[Math] Why is it so difficult to sample from a Boltzmann distribution

I am studying simulated annealing, and simulated annealing involves a Boltzmann distribution.

Typically I see the Boltzmann distribution written like:

$P(E_i) = e^{-E_i/(kT)}/Z$

where $Z$ is the sum of all of the energy in all of the states, and $P(E_i)$ is the energy in just one of the states.

The thing is in simulated annealing I see the pdf written with an integral:

$P(x) = \frac{e^{-f(x)/T}}{\int_{S}e^{-f(z)/T}dz}$

I understand from many sources that the Boltzmann distribution is reportedly very difficult to sample from because it involves this $f(z)$ as you can see above. I have two questions about that:

1) Why does the $f(z)$ not appear in the first equation I gave for the Boltzmann distribution? (e.g., it does not appear here on wikipedia: https://en.wikipedia.org/wiki/Maxwell–Boltzmann_distribution)

2) I'm able to fire up python and use scipy to easily sample from a Boltzmann distribution just by doing

import scipy
from scipy import stats
import numpy as np
import matplotlib.pyplot as plt
r = scipy.stats.boltzmann.rvs(lambda_=1.4, N=4, size=10)

without trouble. (source: https://docs.scipy.org/doc/scipy-0.14.0/reference/generated/scipy.stats.boltzmann.html#id23)

So what is the big deal with sampling from a Boltzmann distribution?

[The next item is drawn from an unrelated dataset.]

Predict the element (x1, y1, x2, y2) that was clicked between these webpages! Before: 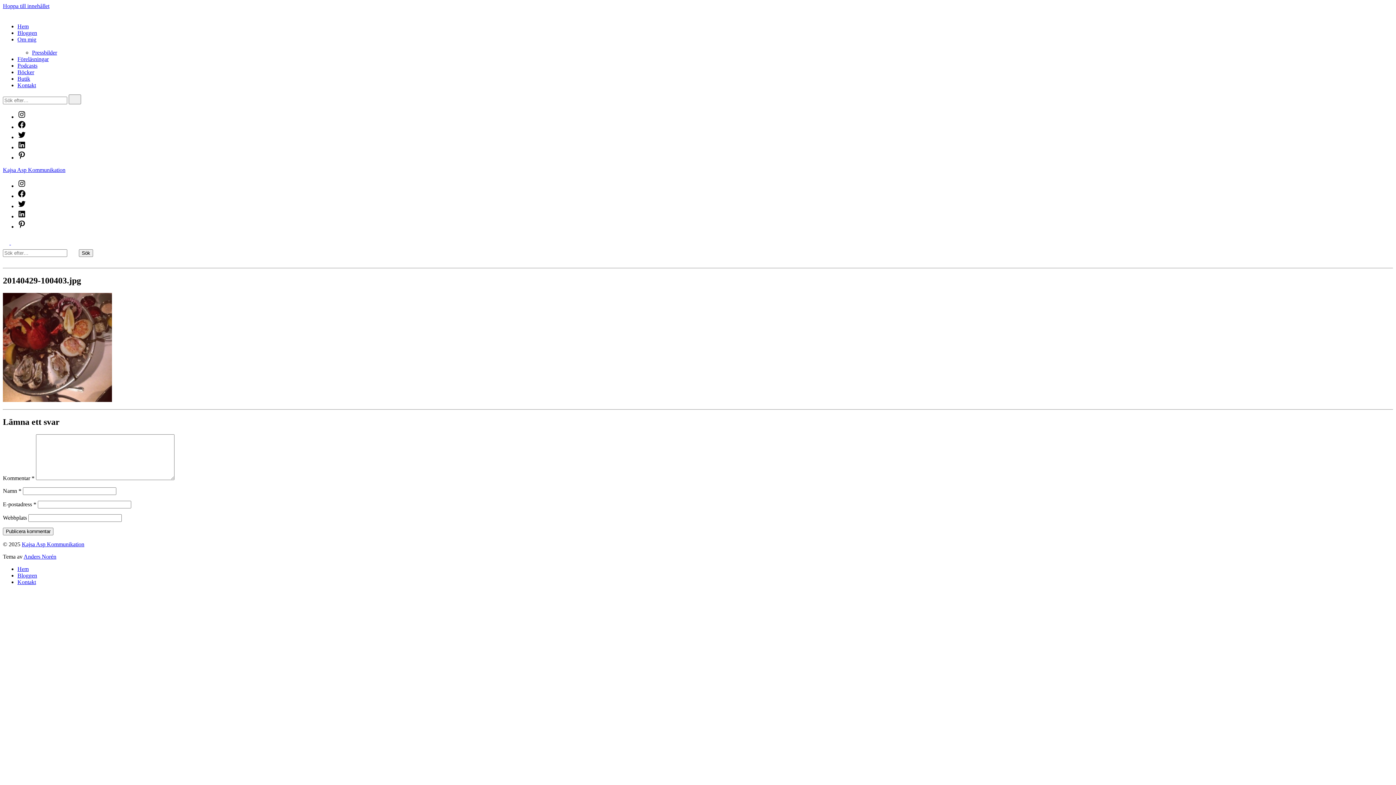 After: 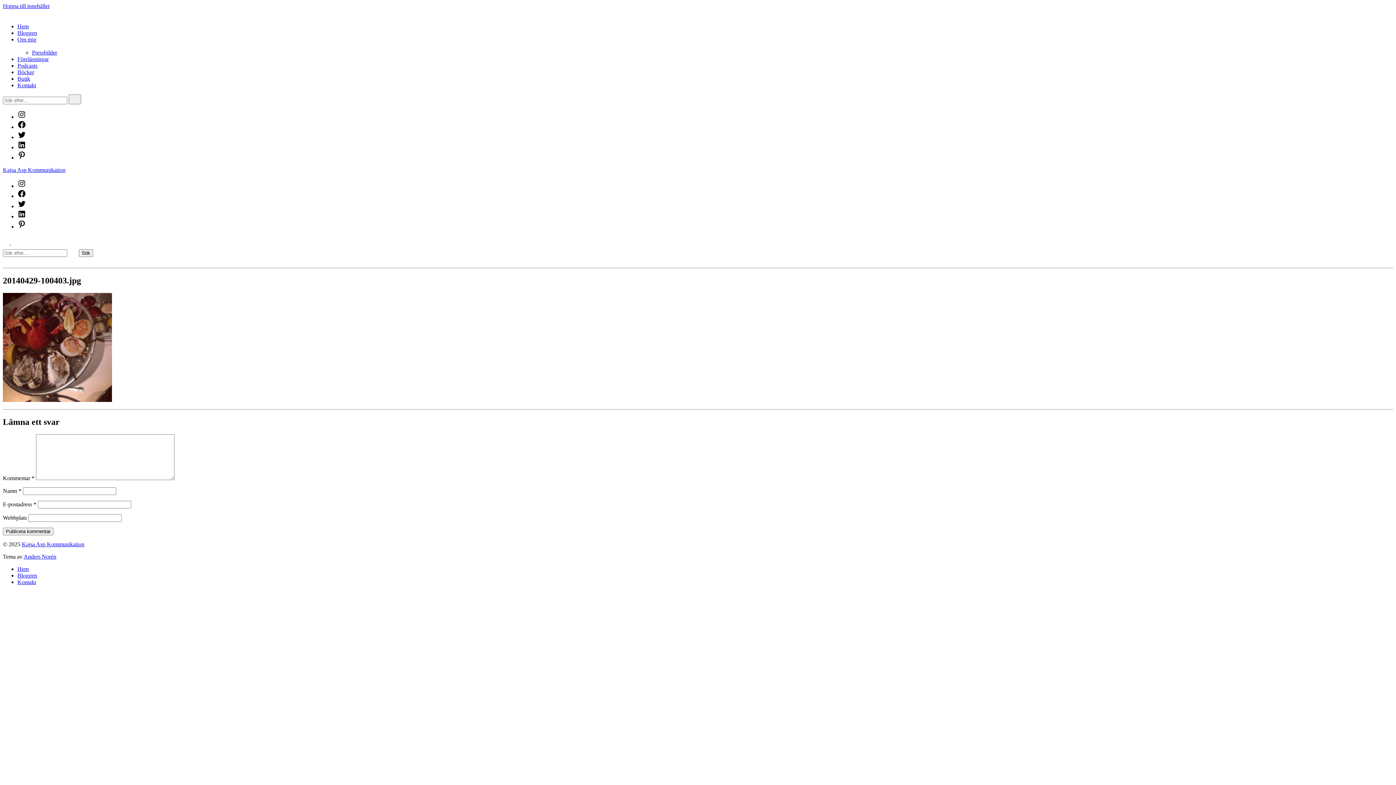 Action: bbox: (2, 2, 49, 9) label: Hoppa till innehållet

There are all these fancy methods in Simulated Annealing like Hit and Run, Metropolis sampling, etc.

Why are they necessary when I was able to sample from a Boltzmann distribution with ease?

Best Answer

In the first equation, $f(z)$ is represented by $E_i $. This term is used to represent the energy repartition. It is just a continuous version of the Boltzmann disitribution (and not Maxwell-Boltzmann, which is a different law).

In addition, the main problem is the computation of $Z$.

In most pratical problems requiring such distribution, the number of states is enormous, and each of them has his proper energy.

Imagine you want to find the shortest way to travel through $N$ cities, you have to pass only once by city and finish by the one you started from. Then, you have $0.5(N-1)!$ possibilities. For $N=20$ only, you already have about $6\times10^{16}$ different states to consider.

This is why we need algorithms such as Metropolis, to avoid having to compute $Z$.